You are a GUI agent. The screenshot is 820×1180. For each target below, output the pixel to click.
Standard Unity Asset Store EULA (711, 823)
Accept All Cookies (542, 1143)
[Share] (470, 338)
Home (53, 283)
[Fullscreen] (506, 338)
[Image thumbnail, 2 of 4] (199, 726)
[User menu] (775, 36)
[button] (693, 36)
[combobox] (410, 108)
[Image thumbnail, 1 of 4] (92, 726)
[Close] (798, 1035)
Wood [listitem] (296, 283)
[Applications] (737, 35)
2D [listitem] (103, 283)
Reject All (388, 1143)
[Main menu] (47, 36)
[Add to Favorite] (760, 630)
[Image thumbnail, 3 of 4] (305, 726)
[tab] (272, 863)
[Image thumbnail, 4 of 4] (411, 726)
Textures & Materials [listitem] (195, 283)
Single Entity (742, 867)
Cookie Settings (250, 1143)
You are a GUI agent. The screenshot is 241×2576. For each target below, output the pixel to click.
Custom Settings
* * *
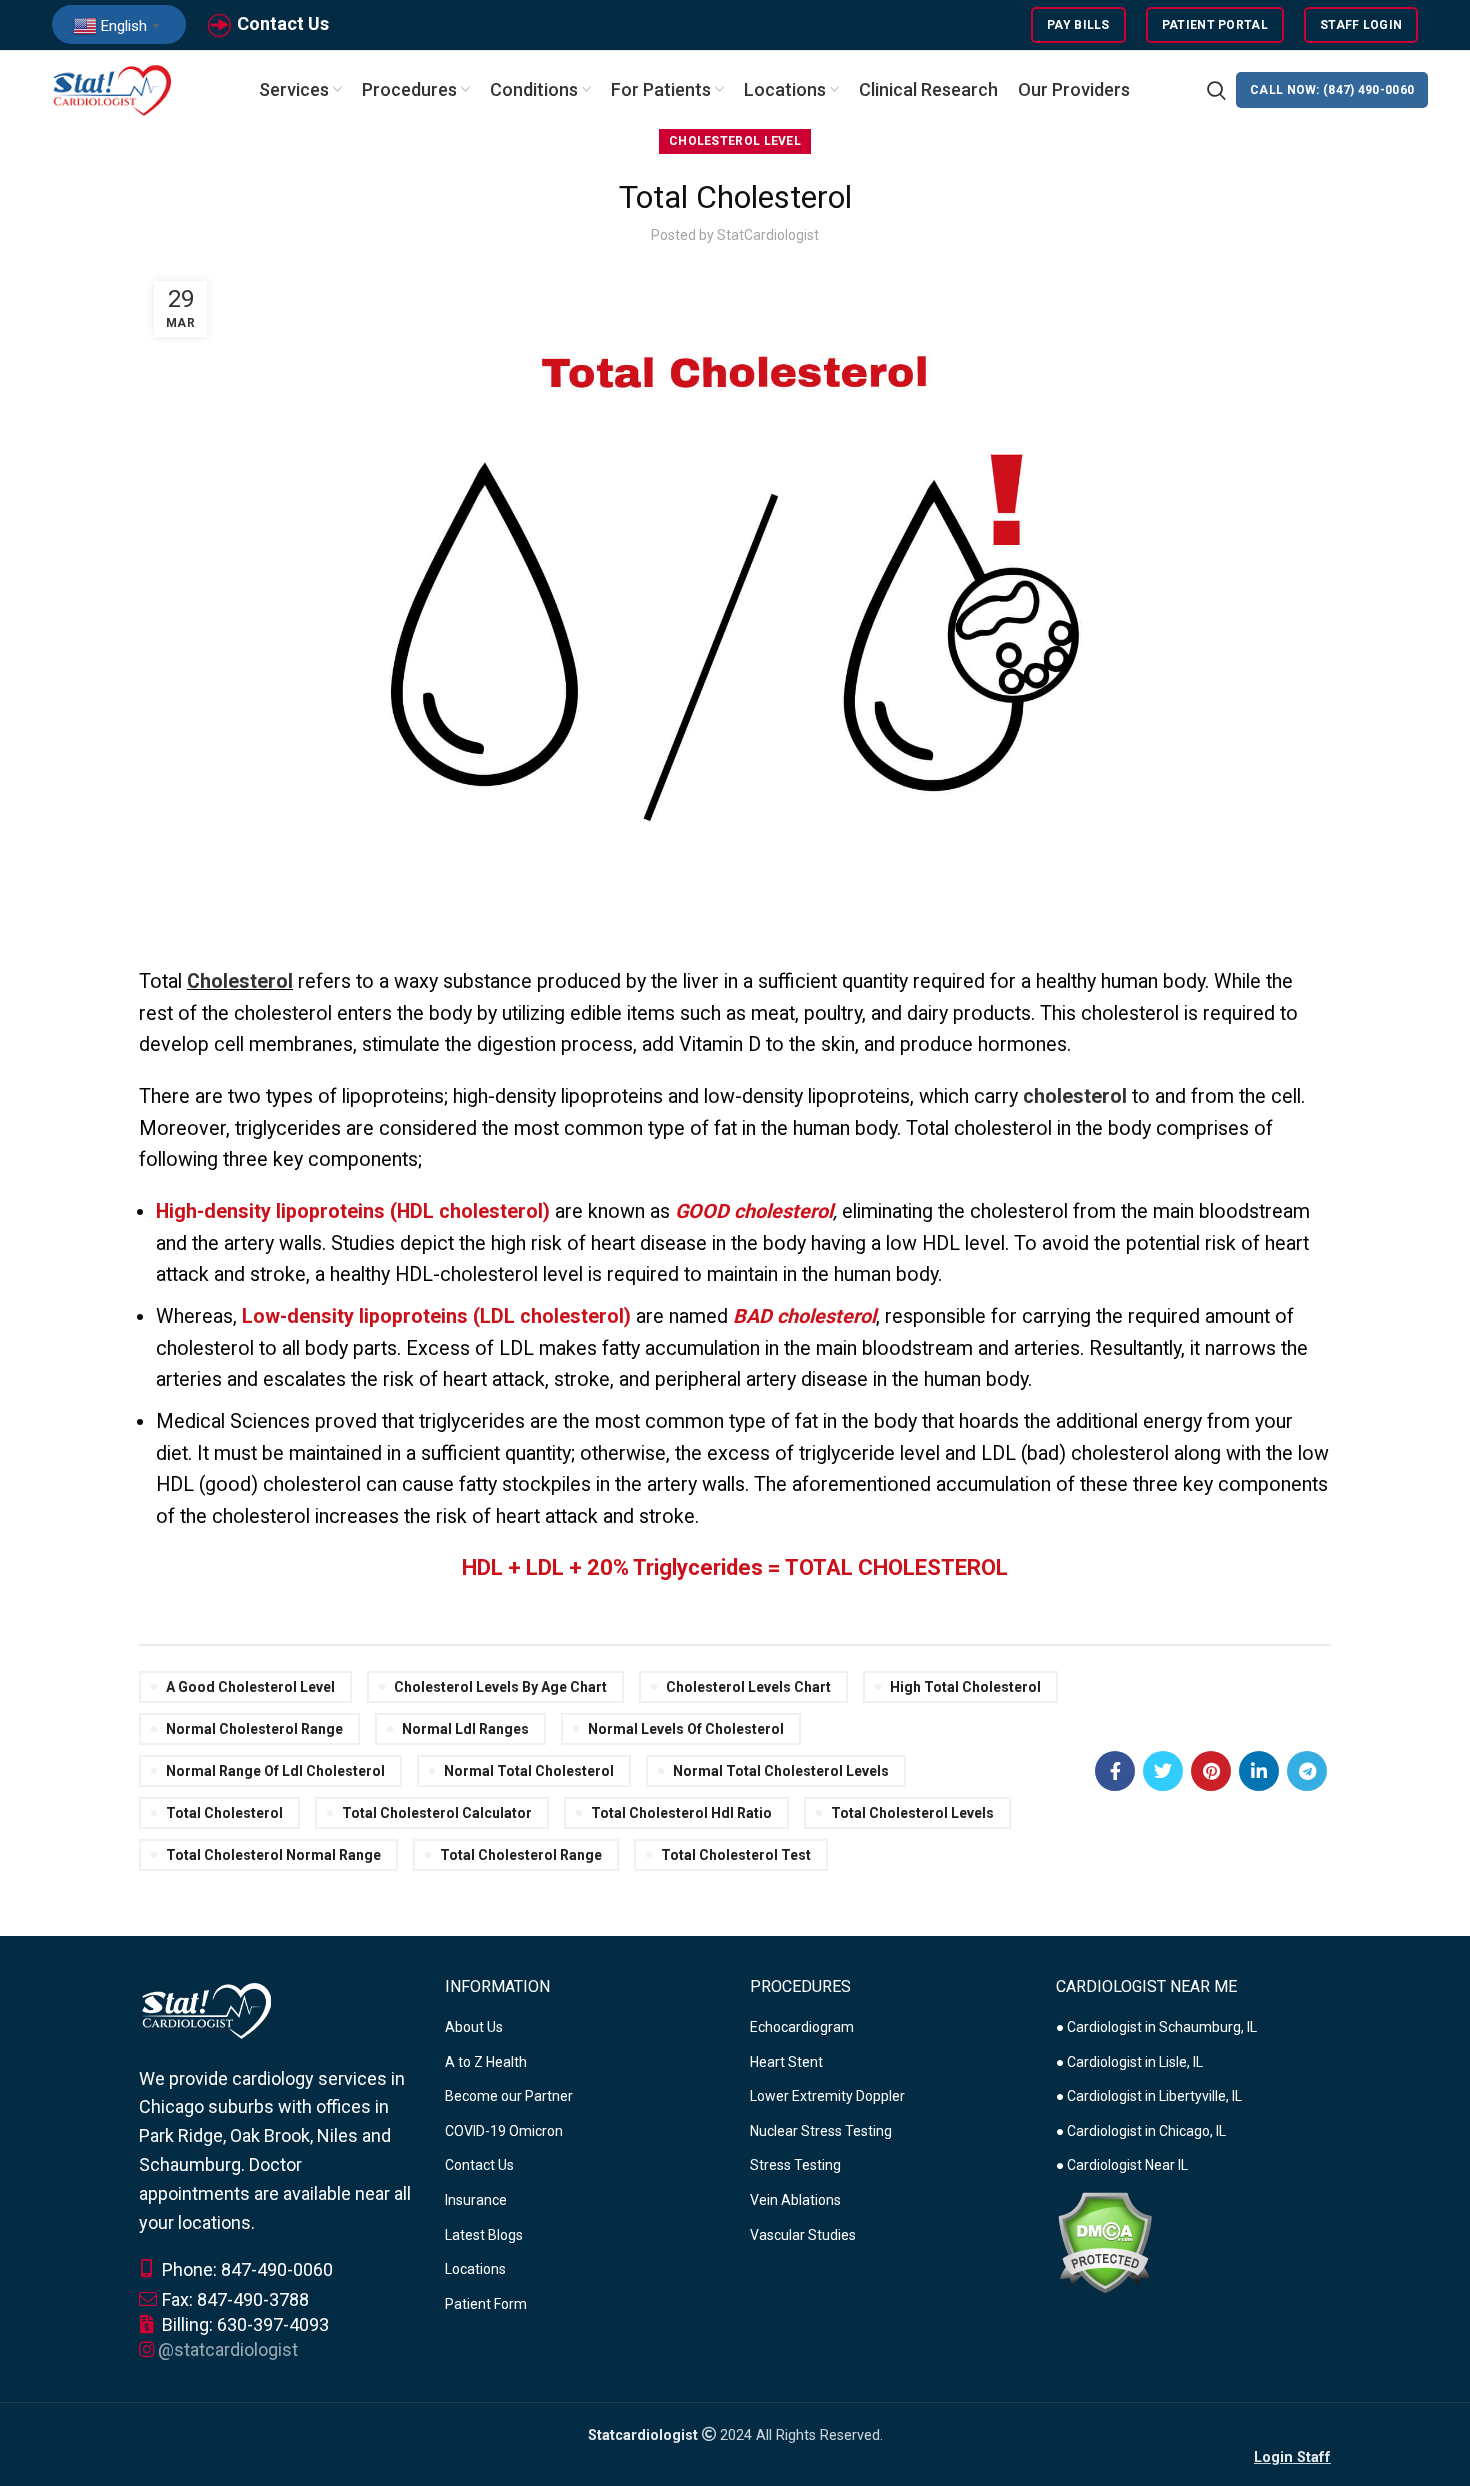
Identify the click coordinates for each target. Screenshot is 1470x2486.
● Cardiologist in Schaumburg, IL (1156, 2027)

#### What you have to do:
Output should match, line for line, the stretch of the material above from the line holding "[Share] (470, 338)" through the line holding "2D [listitem] (103, 283)".

#### Written answer:
[Share] (470, 338)
Home (53, 283)
[Fullscreen] (506, 338)
[Image thumbnail, 2 of 4] (199, 726)
[User menu] (775, 36)
[button] (693, 36)
[combobox] (410, 108)
[Image thumbnail, 1 of 4] (92, 726)
[Close] (798, 1035)
Wood [listitem] (296, 283)
[Applications] (737, 35)
2D [listitem] (103, 283)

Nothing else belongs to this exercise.